데이터 영역 >>
******
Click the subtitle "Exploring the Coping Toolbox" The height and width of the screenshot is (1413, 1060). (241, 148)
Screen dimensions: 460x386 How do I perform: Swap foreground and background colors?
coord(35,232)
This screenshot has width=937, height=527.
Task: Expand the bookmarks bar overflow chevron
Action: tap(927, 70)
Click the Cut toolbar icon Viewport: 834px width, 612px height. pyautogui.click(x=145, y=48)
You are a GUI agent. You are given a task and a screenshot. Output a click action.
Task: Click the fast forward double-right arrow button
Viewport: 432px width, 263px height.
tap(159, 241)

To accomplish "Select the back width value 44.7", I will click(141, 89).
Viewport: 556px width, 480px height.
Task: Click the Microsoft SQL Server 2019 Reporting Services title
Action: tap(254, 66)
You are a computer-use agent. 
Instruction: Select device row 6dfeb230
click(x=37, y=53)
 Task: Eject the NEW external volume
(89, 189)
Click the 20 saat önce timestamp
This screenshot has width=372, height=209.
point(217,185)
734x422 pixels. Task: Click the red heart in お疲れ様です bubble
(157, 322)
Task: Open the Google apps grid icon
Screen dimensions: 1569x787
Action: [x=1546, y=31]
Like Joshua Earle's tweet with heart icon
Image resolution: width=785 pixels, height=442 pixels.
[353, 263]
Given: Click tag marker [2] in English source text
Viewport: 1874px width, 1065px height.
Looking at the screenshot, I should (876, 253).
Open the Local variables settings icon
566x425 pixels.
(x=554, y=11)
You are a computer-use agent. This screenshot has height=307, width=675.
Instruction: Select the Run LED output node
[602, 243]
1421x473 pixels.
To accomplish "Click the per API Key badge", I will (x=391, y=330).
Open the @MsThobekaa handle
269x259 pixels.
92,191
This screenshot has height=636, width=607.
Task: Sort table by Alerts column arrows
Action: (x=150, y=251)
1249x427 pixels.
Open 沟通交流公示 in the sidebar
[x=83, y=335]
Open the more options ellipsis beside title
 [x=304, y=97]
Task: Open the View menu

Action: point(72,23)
******
지시 및 요구사항 >> 위 항목 전체에서 "Screen dimensions"을(를) "Screen size"(으)로 바꿔 다시 적어 주시겠어요? 다른 부분은 그대로 두세요.

과제 풀이 >>
Click the subtitle "Exploring the Coping Toolbox" The height and width of the screenshot is (1413, 1060). (241, 148)
Screen size: 460x386 How do I perform: Swap foreground and background colors?
coord(35,232)
This screenshot has width=937, height=527.
Task: Expand the bookmarks bar overflow chevron
Action: tap(927, 70)
Click the Cut toolbar icon Viewport: 834px width, 612px height. pyautogui.click(x=145, y=48)
You are a GUI agent. You are given a task and a screenshot. Output a click action.
Task: Click the fast forward double-right arrow button
Viewport: 432px width, 263px height.
tap(159, 241)

To accomplish "Select the back width value 44.7", I will click(141, 89).
Viewport: 556px width, 480px height.
Task: Click the Microsoft SQL Server 2019 Reporting Services title
Action: tap(254, 66)
You are a computer-use agent. 
Instruction: Select device row 6dfeb230
click(x=37, y=53)
 Task: Eject the NEW external volume
(89, 189)
Click the 20 saat önce timestamp
This screenshot has width=372, height=209.
point(217,185)
734x422 pixels. Task: Click the red heart in お疲れ様です bubble
(157, 322)
Task: Open the Google apps grid icon
Screen size: 1569x787
Action: [x=1546, y=31]
Like Joshua Earle's tweet with heart icon
Image resolution: width=785 pixels, height=442 pixels.
[353, 263]
Given: Click tag marker [2] in English source text
Viewport: 1874px width, 1065px height.
Looking at the screenshot, I should (876, 253).
Open the Local variables settings icon
566x425 pixels.
(x=554, y=11)
You are a computer-use agent. This screenshot has height=307, width=675.
Instruction: Select the Run LED output node
[602, 243]
1421x473 pixels.
To accomplish "Click the per API Key badge", I will (x=391, y=330).
Open the @MsThobekaa handle
269x259 pixels.
92,191
This screenshot has height=636, width=607.
Task: Sort table by Alerts column arrows
Action: (x=150, y=251)
1249x427 pixels.
Open 沟通交流公示 in the sidebar
[x=83, y=335]
Open the more options ellipsis beside title
 [x=304, y=97]
Task: Open the View menu

Action: point(72,23)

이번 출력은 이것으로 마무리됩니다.